**Task goal**
Read the data, and whenever a line holds the word "agent", report that line.

Data records:
────────────────────
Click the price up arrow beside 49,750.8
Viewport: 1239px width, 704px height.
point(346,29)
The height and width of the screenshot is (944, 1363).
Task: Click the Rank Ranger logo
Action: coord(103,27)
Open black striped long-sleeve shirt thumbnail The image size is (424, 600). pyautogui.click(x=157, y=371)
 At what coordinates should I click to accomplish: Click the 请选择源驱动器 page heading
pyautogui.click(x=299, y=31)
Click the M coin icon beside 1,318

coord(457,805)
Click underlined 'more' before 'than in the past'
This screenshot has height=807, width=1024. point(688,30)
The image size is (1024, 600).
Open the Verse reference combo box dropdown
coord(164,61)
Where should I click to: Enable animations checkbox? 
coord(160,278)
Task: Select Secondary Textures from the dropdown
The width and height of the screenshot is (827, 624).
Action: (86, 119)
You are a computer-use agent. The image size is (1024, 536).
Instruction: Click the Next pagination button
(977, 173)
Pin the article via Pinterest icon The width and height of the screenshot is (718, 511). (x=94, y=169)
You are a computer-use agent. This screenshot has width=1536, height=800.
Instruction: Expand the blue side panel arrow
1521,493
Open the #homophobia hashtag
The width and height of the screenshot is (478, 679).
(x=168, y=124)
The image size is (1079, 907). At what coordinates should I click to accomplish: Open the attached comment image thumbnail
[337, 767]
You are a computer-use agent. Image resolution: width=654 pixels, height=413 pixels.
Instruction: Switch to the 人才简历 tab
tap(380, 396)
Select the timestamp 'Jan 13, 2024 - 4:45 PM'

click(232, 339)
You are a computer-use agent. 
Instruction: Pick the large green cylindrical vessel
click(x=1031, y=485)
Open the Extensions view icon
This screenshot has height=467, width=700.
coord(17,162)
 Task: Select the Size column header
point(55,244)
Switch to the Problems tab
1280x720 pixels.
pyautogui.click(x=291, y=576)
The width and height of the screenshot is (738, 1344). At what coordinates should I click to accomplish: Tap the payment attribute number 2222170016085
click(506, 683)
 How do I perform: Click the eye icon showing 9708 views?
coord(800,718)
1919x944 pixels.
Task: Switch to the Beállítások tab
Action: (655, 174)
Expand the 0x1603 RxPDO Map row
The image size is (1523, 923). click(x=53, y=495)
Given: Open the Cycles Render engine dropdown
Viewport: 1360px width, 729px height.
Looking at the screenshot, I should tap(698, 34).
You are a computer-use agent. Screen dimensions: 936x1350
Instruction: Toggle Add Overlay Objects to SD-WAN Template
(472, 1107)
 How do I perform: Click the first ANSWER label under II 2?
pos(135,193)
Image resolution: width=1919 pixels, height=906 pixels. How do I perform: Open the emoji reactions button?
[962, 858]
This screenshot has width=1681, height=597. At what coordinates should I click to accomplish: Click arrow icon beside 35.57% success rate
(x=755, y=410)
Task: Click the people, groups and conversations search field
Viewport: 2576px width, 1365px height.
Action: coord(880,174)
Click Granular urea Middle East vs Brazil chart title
────────────────────
**Output for this exercise**
You are a computer-use agent. The image size is (1024, 536).
You are a computer-use agent. This screenshot has width=1536, height=800.
You are a computer-use agent. Image resolution: width=654 pixels, height=413 pixels.
You are a computer-use agent. 
You are a computer-use agent. Screen dimensions: 936x1350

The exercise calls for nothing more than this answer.